Dans cette église, ils disent tout le temps « l’Esprit m’a dit », je me demande : l’esprit est-il en moi ?

Par : pasteur Marc Pernot

un homme de dos parle dans un micro à une foule - Photo by Marcos Luiz Photograph on Unsplash

Question d’un visiteur :

Bonjour pasteur,
Je vous envoie ce mail, pour une question. Comment ressentir l’Esprit Saint ? car j’entend dans cette église et dans cette « religion » des phrases tel que « l’Esprit m’a dit », l’Esprit leur parle tout le temps et en soit il y a une mise en avant du Saint esprit perpétuelle, au point ou je me demande si l’esprit est il en moi. Il s’appuient sur les versets qui disent que l’Esprit est venue pour nous guider comment interpréter ces versets ?
Je vous remercie

Réponse d’un pasteur :

Bonsoir

C’est vrai que chaque personne vivante a reçu l’Esprit Saint, ou plutôt une part d’Esprit. Par constitution même de la personne humaine, comme le dit la Genèse très justement : « L’Eternel Dieu forma l’humain de la poussière de la terre, il souffla dans ses narines un souffle de vie et l’humain devint un être vivant. » (Genèse 2:7).

Donc, pour cela, d’accord.
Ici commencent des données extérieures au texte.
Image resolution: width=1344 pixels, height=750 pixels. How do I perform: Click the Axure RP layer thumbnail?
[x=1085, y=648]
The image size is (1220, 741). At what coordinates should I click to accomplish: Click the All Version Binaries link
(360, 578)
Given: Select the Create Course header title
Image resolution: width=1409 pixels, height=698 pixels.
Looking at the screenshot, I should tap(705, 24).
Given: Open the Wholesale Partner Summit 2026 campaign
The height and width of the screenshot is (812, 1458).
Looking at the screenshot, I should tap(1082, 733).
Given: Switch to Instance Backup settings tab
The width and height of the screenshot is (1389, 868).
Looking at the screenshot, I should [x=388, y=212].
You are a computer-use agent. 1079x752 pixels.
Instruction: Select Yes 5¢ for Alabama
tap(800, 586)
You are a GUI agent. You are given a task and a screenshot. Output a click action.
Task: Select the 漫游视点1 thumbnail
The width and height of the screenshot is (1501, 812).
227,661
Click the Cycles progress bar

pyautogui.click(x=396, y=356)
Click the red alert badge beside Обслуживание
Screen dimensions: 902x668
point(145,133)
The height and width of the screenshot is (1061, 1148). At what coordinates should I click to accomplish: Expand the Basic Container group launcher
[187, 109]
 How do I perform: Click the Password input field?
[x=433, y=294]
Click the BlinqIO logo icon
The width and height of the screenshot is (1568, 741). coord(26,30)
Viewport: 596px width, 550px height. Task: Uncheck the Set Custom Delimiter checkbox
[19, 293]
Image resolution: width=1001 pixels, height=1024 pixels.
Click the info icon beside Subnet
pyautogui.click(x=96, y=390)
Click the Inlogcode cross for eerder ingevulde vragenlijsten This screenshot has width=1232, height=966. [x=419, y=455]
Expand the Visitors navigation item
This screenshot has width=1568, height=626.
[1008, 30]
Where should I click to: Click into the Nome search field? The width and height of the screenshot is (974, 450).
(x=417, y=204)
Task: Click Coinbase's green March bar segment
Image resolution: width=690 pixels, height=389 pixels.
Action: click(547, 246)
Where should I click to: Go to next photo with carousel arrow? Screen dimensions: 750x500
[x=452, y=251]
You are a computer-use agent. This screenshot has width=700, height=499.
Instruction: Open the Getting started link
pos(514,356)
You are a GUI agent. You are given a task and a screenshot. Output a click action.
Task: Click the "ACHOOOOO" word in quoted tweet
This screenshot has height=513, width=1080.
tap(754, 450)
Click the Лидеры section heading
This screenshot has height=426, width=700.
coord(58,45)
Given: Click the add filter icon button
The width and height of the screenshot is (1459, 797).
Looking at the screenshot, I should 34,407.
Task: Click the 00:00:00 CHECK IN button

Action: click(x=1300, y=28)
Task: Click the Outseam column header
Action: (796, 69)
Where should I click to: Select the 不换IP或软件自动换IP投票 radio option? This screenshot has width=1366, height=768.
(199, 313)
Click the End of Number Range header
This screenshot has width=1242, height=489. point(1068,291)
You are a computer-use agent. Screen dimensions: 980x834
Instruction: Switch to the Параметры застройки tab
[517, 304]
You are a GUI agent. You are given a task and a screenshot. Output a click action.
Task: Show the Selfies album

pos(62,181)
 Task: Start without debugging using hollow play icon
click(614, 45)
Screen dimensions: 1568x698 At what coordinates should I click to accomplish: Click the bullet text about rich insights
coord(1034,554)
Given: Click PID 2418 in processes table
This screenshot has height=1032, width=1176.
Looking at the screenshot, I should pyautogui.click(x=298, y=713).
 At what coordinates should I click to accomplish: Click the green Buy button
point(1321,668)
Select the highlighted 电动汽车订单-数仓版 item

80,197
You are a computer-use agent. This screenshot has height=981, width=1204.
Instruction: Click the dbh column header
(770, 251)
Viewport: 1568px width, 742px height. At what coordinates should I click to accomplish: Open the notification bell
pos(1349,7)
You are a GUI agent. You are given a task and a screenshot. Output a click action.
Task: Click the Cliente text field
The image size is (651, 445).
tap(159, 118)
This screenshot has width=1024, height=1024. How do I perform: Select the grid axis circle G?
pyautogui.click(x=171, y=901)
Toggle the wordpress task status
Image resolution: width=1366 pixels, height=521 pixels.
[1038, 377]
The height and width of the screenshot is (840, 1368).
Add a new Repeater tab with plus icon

Seulement, la personne humaine est un être complexe et toujours encore en genèse, de sorte que nous ne sommes pas à 100% vivant par l’Esprit. Nosu vivons à la fois par l’Esprit et aussi par la poussière du sol, et ce reste de chaos qui s’agite encore en nous.

Ensuite, je pense que c’est de lucidité par rapport à soi-même, et aussi une question de comportement, une volonté de pouvoir sur les autres que nous avons en commun avec le sanglier, ou avec le cerf, le loup et l’ours…

Quand une personne dit qu’elle agit ou qu’elle parle par le Saint-Esprit, quelle place cela laisse à l’autre à qui l’on se présente ainsi ? Si cet autre n’est pas trop d’accord avec ce qui est proposé, cela veut dire qu’il ne respecterait pas Dieu ? Ou qu’il traiterait la personne qui a dit cela de folle ou de menteuse? Tout cela est assez difficile, donc dès qu’une personne dit qu’elle parle ou agit par l’Esprit Saint, l’entourage est obligé de dire oui, amen ! Cette façon de se présenter est donc assez violente, en réalité, ne laissant que peu de place à l’autre à qui on s’adresse ainsi.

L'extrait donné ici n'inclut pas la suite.